The Territory region (which includes U.S. territories like Puerto Rico
or Guam) has very few colleges compared to the others.
This report explored various aspects of U.S. bachelor’s-granting colleges using descriptive statistics and visualizations in R. Through numerical summaries, I found that the average college admission rate is around 67%, and the median in-state tuition cost is $17,662. The standard deviation in student debt highlights substantial variation in borrowing, with an average spread of about $5,361. Visual tools like histograms revealed that most colleges have average SAT scores clustered between 1000–1200, and that the majority of students come from families earning under $75,000 annually.
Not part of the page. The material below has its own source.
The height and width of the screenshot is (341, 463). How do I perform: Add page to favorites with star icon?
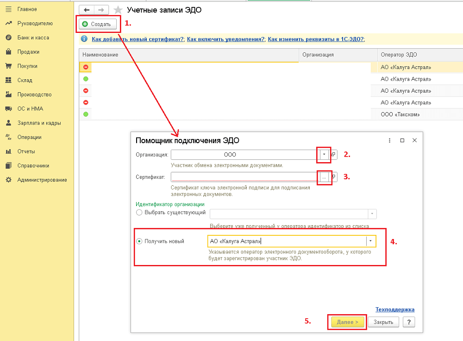pos(119,10)
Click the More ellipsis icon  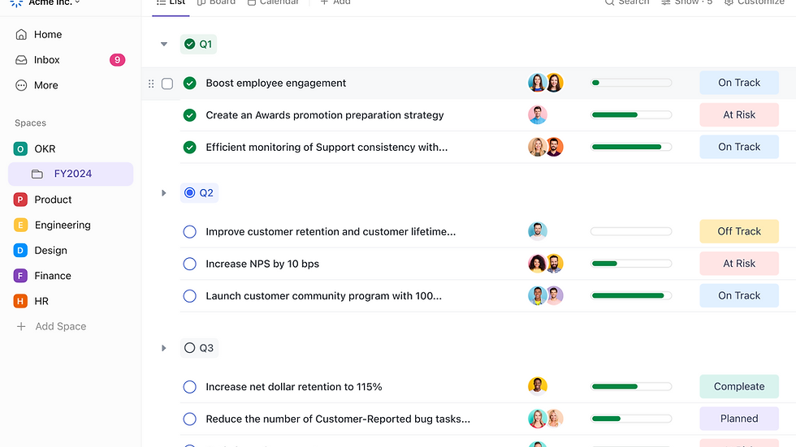[x=21, y=85]
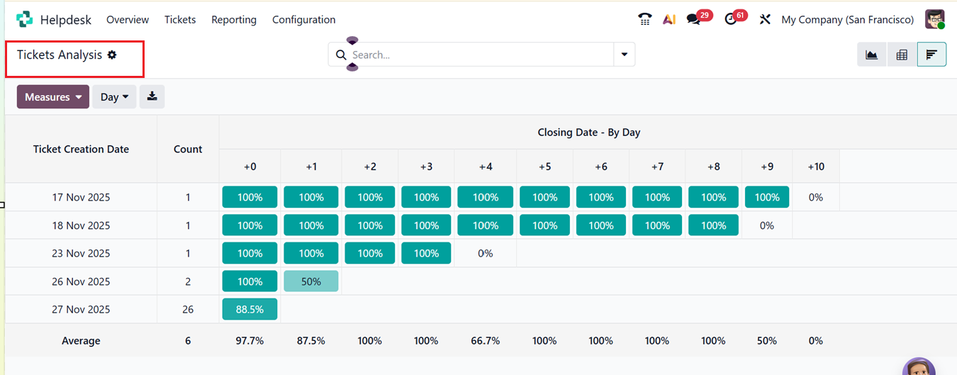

Completion rates varied by region, with Northeast and Midwest schools showing higher medians, while faculty salaries increased with the highest degree offered. A moderate negative correlation between admission rate and SAT score suggests more selective schools tend to admit higher-scoring students. Additionally, net price was positively associated with family income, indicating that higher-income students often attend more expensive institutions. The analysis concludes with a barplot showing that most colleges are located in the Northeast, Midwest, and Southeast, highlighting regional concentrations in U.S. higher education.